Alert: 2016 Global Risk Report Ranks Water Crises as Top Long-term Risk

Published on by in Non Profit

An annual survey of the world’s business, political, and scholarly elite reinforces a message that leaders are beginning to understand with greater depth and clarity: pay attention to water.

The World Economic Forum, whose membership includes heads of state, CEOs, and civic leaders, ranked water crises as the top global risk to industry and society over the next decade. Last year, water crises earned the top spot as the most damaging short-term risk. Along with water’s rise in the Paris climate talks, the rankings indicate that water, long the purview of engineers and lawyers, is now an urgent political matter.

The 11th edition of the Global Risks Report, made public this week and viewed as a distillation of the concerns of the world’s most influential businesses and governments, is a warning signal for turbulent times. National economies, some slow to recover from the great recession, are still saddled with debt, unemployment, and slow growth, while facing technological disruptions that promise to upset entire industries. A morass in the Middle East draws countries with superior firepower into conflict with hateful groups whose murderous ideas inspire zealots abroad. The fall in oil prices is forcing petro-kingdoms to reel in fuel and resource subsidies. Most of these trends were noted in previous World Economic Forum assessments. They are now coming to pass.
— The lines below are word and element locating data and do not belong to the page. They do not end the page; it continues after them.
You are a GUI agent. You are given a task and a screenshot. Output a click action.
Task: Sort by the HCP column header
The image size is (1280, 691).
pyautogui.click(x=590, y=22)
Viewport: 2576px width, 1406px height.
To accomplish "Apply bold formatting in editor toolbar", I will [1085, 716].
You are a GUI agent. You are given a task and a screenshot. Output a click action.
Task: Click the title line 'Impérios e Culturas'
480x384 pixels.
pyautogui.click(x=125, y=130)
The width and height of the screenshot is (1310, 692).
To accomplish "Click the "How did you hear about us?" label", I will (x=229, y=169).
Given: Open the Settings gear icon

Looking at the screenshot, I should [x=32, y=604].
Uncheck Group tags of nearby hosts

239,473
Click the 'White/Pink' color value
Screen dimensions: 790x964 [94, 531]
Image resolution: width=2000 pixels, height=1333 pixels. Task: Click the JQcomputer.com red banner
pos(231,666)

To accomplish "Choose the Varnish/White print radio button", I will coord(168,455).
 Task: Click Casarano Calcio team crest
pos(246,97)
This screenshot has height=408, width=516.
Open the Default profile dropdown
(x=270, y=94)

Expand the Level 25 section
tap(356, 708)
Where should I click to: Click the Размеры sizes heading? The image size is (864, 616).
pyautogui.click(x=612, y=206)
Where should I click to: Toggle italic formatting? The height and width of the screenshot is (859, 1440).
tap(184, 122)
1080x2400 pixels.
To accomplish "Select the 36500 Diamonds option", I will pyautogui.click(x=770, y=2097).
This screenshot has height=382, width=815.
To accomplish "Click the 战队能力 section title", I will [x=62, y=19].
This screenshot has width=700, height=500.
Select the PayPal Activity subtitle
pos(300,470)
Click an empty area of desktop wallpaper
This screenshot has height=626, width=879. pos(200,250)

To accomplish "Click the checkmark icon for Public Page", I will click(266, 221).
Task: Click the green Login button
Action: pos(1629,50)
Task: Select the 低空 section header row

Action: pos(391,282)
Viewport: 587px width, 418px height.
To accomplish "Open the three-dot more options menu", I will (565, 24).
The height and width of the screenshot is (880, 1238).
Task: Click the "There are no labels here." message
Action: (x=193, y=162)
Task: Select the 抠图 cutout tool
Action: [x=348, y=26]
Amid the economic turbulence, disquieting long-term ecological events also are revealing themselves more fully and destructively. Environmental stress, worsened a by warming planet and a growing population, is leading to tension, both within and between countries, over scarce land, food, and water. The global average temperature is expected in 2016 to be 1 degree Celsius above 1850 levels. A carbon-influenced climate blanket is causing ice sheets to melt, droughts to intensify, and rising seas to flood Miami, Dhaka, and other coastal cities with greater frequency. Ethiopia is at the brink of yet another famine. South Africa, traditionally a corn exporter, will import nearly half its domestic needs this year due to the country’s worst drought in 34 years.